Kleine Mädchen, Teenies und junge Frauen in unterschiedlichen Trachten trippeln auf die Treppe, verteilen sich auf der Bühne. Bereits der Einzug mit dem Ohrwurm «Luegit vo Bärge und Tal» mit den zu Trichter geformten Händen zeigte, dass hier nicht einfach nur Trachtenmeitli singen, sondern ein choreografierter Auftritt auf das Publikum wartete. Lea Scherer und Hannah Willimann haben den Mädchenchor vokal sowie in Ausdruck und Bewegung optimal vorbereitet und grossartige Arbeit geleistet.

Eine richtige Performance

Die jüngsten Sängerinnen sind 7 Jahre alt, die älteren mehr als 25. Sowohl der Gesamtchor wie auch die verschiedenen Formationen punkteten mit sehr sauberer Intonation und gut ausbalanciertem Volumen.

Mit «D'Zyt isch do» gelang den Mädchen eine Hommage an die Solothurner Grössen Casimir Meister und Josef Reinhard. Die traditionellen Volkslieder erhielten durch die jungen Stimmen und die modernen Arrangements eine frische Note.

Bei Liedern wie «S isch mer alles ei Ding, ob i lach oder sing. Han es Herzeli wie-n-es Vögeli, darum liebe-n-i so ring» folgten die Augen des Publikums den grossen und kleinen Händen, die den Text mit Gesten untermauerten, und freuten sich, wie optisch und akustisch ein Ganzes entstand - eine richtige Performance.

Ohren- und Augenschmaus

Farbig gestaltete sich nicht nur das Klangbild, sondern mit den unterschiedlichen Trachten boten die Mädchen und Frauen einen wahren Ohren- und Augenschmaus. Volkstanzleiterin Käthi Jutzi kümmerte sich vorgängig um die Trachten und studierte mit den Mädchen die Volkstänze ein.

Begleitet wurde der Mädchenchor vom Trio Pflanzplätz mit Jürg Nietlisbach, Kontrabass, Simon Dettwyler, Schwyzerörgeli, und Thomas Aeschbacher, Schwyzerörgeli und Gitarre. Ein überaus virtuoses Trio, welches den traditionellen Melodien einen ungewohnten Sound verpasste, und sowohl solistisch wie auch als Begleitformation überzeugte. Wobei Thomas Aeschbacher einerseits als Komponist wie auch als Arrangeur glänzte.

Die drei Musiker sind Meister des Improvisierens und probieren gerne Ungewohntes aus, erinnerte zeitweise an Tangofeeling aus Argentinien und nordische Klangbilder. «Là-haut, sur la montagne» tönte zwischendurch nicht nur wegen der Tempiwechsel neuartig und unkonventionell.

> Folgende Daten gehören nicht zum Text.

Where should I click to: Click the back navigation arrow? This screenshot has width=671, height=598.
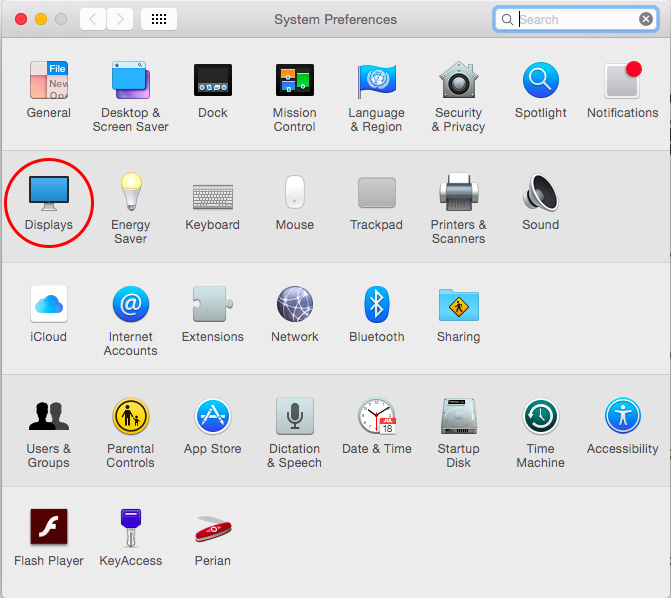tap(92, 19)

Highlights präsentierte der Chor auch zum Schluss mit «Du fragsch mi, wär i bi» und «Du fragsch, was ich möcht singe» - die mehr als 60 Sängerinnen begeisterten die Zuhörer im bis auf den letzten Platz gefüllten Konzertsaal total. Viele junge Stimmen auf der Bühne und von Eltern begleitete Kinder im Saal zeigten, wie Musik Generationen und Sprachregionen verbindet.